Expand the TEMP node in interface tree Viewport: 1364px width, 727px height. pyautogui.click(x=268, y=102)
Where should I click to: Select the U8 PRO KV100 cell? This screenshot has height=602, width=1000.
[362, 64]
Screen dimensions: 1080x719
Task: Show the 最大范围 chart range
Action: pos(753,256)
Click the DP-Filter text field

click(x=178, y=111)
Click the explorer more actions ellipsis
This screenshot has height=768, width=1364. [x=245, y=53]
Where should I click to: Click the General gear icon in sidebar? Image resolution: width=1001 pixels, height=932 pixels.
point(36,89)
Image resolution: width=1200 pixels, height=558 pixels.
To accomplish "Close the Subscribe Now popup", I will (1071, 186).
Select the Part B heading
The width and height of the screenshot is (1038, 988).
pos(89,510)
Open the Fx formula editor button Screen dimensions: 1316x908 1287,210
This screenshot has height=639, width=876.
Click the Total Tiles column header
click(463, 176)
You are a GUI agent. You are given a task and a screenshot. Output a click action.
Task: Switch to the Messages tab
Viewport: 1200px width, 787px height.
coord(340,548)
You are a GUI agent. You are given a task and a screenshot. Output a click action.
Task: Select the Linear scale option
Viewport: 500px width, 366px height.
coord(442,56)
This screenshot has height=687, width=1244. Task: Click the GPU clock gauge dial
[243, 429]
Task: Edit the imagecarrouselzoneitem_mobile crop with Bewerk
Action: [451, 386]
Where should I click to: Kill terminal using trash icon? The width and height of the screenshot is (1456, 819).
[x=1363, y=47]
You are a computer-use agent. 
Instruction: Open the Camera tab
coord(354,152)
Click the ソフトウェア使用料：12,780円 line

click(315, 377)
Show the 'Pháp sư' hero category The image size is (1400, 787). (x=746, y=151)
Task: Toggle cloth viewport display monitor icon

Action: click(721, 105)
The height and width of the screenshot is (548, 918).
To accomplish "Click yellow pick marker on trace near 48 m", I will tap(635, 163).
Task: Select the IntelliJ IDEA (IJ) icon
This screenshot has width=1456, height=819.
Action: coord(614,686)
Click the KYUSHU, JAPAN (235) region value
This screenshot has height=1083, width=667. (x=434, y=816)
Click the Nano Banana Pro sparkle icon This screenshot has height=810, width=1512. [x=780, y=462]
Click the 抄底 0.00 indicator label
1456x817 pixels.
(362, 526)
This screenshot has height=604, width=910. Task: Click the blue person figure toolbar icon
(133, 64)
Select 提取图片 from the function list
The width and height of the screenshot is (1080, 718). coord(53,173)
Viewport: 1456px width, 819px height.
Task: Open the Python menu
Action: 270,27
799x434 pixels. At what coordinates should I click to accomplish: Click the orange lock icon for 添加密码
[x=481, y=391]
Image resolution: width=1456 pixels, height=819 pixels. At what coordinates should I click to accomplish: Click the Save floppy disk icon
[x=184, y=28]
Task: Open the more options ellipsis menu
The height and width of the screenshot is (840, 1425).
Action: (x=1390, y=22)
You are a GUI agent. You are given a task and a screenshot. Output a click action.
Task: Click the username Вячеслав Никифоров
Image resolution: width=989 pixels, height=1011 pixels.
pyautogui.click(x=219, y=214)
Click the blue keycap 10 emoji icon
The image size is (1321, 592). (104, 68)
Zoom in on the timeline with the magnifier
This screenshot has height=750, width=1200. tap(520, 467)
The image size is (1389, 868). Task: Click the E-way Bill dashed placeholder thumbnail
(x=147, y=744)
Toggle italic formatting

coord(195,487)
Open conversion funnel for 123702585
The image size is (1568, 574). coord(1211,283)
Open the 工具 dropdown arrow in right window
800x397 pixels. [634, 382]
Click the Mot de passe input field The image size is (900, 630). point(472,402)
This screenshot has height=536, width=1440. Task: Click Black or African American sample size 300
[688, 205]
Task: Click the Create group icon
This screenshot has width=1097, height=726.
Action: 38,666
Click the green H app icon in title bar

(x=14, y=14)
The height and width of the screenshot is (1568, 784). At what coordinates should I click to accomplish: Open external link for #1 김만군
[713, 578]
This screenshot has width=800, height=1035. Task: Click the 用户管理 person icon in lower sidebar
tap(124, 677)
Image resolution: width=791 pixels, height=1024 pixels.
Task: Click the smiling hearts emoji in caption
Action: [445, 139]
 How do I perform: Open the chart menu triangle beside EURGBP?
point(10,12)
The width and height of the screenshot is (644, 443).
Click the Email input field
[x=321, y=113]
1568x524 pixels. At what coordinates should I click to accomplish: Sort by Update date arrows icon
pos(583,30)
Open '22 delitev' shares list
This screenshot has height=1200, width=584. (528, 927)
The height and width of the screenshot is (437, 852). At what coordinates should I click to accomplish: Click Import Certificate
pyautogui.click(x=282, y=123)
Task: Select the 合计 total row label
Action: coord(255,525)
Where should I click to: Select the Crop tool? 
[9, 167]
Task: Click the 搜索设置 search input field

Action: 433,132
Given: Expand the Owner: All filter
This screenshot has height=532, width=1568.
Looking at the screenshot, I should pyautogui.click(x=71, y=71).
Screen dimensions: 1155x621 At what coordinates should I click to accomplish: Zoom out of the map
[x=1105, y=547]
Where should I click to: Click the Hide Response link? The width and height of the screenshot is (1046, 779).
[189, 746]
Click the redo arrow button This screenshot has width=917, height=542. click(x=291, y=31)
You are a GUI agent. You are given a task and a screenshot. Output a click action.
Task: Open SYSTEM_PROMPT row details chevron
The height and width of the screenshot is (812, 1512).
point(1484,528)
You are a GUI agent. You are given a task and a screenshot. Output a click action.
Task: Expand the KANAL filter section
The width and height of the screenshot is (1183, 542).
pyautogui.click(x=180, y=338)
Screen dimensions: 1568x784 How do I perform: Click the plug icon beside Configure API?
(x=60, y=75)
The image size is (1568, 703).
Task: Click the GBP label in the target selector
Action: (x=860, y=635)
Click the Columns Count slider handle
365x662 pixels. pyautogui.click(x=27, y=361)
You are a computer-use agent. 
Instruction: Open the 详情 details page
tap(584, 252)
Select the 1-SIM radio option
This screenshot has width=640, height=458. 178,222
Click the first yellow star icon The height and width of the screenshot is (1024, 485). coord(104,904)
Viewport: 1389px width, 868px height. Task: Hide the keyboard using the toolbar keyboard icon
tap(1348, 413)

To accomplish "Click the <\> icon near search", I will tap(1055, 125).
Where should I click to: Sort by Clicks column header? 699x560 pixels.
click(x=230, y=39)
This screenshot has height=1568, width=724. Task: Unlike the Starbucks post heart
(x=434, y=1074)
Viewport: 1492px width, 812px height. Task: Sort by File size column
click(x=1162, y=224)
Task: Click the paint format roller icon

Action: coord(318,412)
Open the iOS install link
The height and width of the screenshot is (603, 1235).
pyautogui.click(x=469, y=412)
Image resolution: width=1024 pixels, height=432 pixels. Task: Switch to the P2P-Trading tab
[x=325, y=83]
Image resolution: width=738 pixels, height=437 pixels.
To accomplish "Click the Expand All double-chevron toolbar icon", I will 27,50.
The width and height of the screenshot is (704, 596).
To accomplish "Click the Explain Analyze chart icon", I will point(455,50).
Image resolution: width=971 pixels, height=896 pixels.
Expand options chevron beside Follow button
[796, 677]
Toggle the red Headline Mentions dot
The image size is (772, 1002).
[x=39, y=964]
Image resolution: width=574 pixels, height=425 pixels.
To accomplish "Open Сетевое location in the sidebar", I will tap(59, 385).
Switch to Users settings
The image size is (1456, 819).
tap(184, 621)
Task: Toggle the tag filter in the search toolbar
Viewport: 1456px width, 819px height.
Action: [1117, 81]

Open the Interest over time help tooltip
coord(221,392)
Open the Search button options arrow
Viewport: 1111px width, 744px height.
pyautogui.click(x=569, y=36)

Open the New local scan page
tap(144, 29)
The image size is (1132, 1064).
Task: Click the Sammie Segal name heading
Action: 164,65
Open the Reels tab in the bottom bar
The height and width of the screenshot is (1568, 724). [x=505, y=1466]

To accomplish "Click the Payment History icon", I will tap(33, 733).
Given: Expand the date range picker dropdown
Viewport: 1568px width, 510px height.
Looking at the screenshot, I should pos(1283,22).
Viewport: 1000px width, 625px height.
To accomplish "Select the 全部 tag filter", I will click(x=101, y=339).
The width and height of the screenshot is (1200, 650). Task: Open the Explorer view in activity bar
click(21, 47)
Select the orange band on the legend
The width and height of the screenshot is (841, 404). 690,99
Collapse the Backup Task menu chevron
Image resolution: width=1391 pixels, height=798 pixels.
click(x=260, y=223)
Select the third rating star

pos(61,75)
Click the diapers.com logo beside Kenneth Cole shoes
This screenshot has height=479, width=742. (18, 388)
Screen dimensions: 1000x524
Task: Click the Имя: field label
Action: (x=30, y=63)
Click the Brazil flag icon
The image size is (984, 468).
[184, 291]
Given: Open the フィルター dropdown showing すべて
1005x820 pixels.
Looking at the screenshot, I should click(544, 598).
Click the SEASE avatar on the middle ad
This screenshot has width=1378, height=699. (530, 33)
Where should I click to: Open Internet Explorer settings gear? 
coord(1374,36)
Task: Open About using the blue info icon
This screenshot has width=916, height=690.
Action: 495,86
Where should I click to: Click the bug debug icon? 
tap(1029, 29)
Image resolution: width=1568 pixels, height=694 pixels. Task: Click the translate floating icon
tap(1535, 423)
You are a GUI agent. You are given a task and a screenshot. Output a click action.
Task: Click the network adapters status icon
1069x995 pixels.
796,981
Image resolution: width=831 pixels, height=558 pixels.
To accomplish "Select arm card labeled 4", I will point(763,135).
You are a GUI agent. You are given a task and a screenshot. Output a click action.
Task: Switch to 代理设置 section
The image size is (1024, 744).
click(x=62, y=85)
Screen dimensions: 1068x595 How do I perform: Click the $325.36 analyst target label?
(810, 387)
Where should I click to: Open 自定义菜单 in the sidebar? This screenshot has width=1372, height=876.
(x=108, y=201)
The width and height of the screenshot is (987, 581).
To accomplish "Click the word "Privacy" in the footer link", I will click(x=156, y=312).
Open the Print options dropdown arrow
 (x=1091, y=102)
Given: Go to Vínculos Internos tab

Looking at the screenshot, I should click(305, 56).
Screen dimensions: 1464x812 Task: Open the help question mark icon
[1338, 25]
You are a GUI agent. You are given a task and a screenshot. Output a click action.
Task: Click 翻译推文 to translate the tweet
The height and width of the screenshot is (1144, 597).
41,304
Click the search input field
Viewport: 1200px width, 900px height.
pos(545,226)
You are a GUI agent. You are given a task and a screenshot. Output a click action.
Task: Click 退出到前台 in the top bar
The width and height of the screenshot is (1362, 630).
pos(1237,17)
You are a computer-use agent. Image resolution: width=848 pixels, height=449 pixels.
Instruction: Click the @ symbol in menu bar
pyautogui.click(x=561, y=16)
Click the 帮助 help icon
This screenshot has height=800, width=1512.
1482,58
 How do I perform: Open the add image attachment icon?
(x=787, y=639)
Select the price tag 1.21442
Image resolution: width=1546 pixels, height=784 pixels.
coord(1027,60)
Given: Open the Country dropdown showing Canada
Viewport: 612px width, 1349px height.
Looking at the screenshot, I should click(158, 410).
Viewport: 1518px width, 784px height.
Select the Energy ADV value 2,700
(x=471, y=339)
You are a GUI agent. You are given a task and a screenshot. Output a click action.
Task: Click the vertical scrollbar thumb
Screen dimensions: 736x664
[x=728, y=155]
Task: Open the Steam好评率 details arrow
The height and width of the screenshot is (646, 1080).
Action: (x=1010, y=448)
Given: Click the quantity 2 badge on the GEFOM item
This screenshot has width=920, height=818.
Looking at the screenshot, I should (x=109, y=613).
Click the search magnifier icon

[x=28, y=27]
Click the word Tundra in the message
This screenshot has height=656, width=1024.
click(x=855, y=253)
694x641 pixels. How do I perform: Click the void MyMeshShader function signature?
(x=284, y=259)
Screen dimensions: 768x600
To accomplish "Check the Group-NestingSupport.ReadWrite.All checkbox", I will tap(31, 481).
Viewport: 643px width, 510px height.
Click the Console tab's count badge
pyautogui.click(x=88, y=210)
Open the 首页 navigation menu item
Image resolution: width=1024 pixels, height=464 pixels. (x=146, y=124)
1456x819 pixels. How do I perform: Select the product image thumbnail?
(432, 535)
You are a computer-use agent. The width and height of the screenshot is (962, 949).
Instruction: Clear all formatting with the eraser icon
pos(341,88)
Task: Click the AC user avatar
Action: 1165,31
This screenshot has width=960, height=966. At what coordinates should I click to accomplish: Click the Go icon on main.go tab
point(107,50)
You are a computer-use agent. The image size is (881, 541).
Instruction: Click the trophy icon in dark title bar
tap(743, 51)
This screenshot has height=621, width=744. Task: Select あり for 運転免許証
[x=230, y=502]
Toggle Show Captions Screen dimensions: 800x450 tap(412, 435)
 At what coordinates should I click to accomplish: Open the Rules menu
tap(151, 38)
━━━━
Problem –
Render the rows as a numbered list, beginning at the line that contains "Screen dimensions: 1568x784" and stopping after the line that contains "Action: (x=860, y=635)", and omit any blank lines.

Output for this task –
1. Screen dimensions: 1568x784 How do I perform: Click the plug icon beside Configure API?
2. (x=60, y=75)
3. The image size is (1568, 703).
4. Task: Click the GBP label in the target selector
5. Action: (x=860, y=635)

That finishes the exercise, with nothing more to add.